If, on the other hand, the user enters the path http://loadbalancer.fqdn.org:8080/hue then we want HAProxy to route this request and all subsequent requests to Hue.

Finally if the user enters the path http://loadbalancer.fqdn.org:8080/oozie then we want HAProxy to route this request and all subsequent requests to Oozie.

Seems simple right? Well, no, because the backend applications are not listening at /oozie and /cm and /hue. They are all listening a the root of the given backend webserver, /.

Furthermore, subrequests, for example for javascript, css, and images, might be on other paths beneath /. How will the loadbalancer know to send them to the right backend?

Lastly, when the user follows a link in the application, how will the load balancer know which backend to send the request to?

The answer to these questions is to set a cookie. When the first request comes in, we strip the application identifier from the path and then send the request to the appropriate backend, setting a cookie that identifies the current application at the same time.

When the next request comes in, the application identifier won’t be on the path, but we know which backend to send the request to - based on the cookie.

When the user wants to access another application, he just has to enter the application path for the other application, and HAProxy will know to first strip the application identifier from the path, then set a cookie, and forward this and subsequent requests to the other application backend.

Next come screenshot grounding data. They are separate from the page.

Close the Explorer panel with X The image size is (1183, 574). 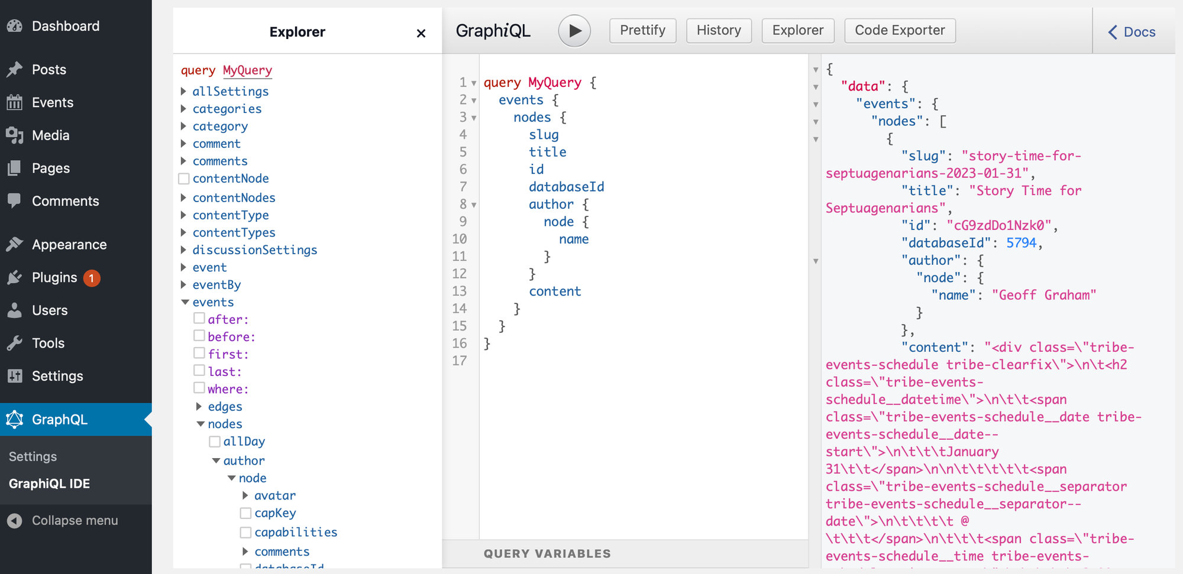[x=421, y=33]
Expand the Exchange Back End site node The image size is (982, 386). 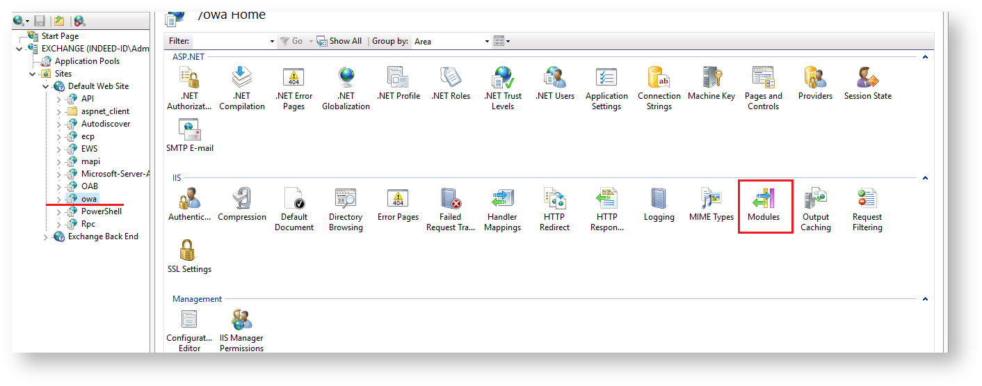click(x=46, y=237)
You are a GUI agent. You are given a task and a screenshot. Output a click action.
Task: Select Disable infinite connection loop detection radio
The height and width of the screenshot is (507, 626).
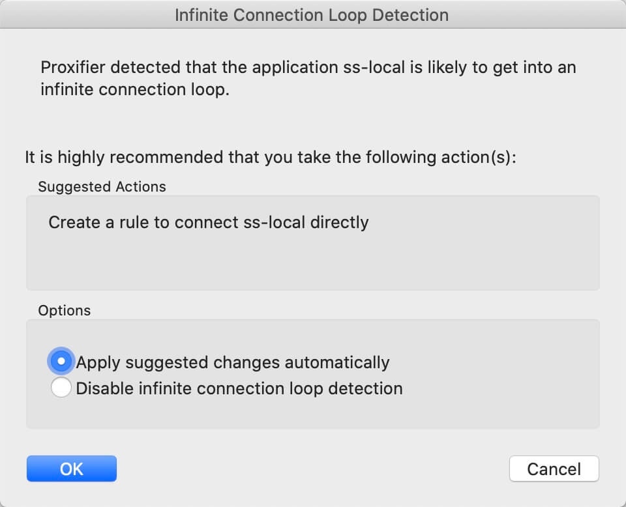[x=61, y=388]
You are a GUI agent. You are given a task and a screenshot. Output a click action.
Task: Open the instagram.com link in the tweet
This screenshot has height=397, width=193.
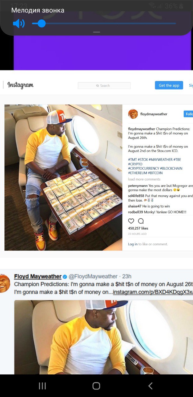click(x=153, y=292)
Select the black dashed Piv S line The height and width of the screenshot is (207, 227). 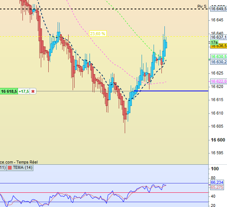coord(102,9)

Here’s a simple example of how the HAProxy configuration file would look:

 defaults

    log     global

    mode    http

    timeout connect 5000

    timeout client  50000

    timeout server  50000

 

frontend webfe

    bind *:8080

    mode http

 

    acl is_hue_path path_beg -i /hue

    acl is_cm_path path_beg -i /cm

    acl is_oozie_path path_beg -i /oozie

 

    acl is_hue_cookie hdr_sub(cookie) BACKEND=hue

    acl is_cm_cookie hdr_sub(cookie) BACKEND=cm

    acl is_oozie_cookie hdr_sub(cookie) BACKEND=oozie

 

    use_backend hue if is_hue_path

    use_backend cm if is_cm_path

    use_backend oozie if is_oozie_path

    use_backend hue if is_hue_cookie

    use_backend cm if is_cm_cookie

    use_backend oozie if is_oozie_cookie

 

backend hue

    mode http

    balance roundrobin

    option forwardfor

 

    http-request set-header X-Forwarded-Port %[dst_port]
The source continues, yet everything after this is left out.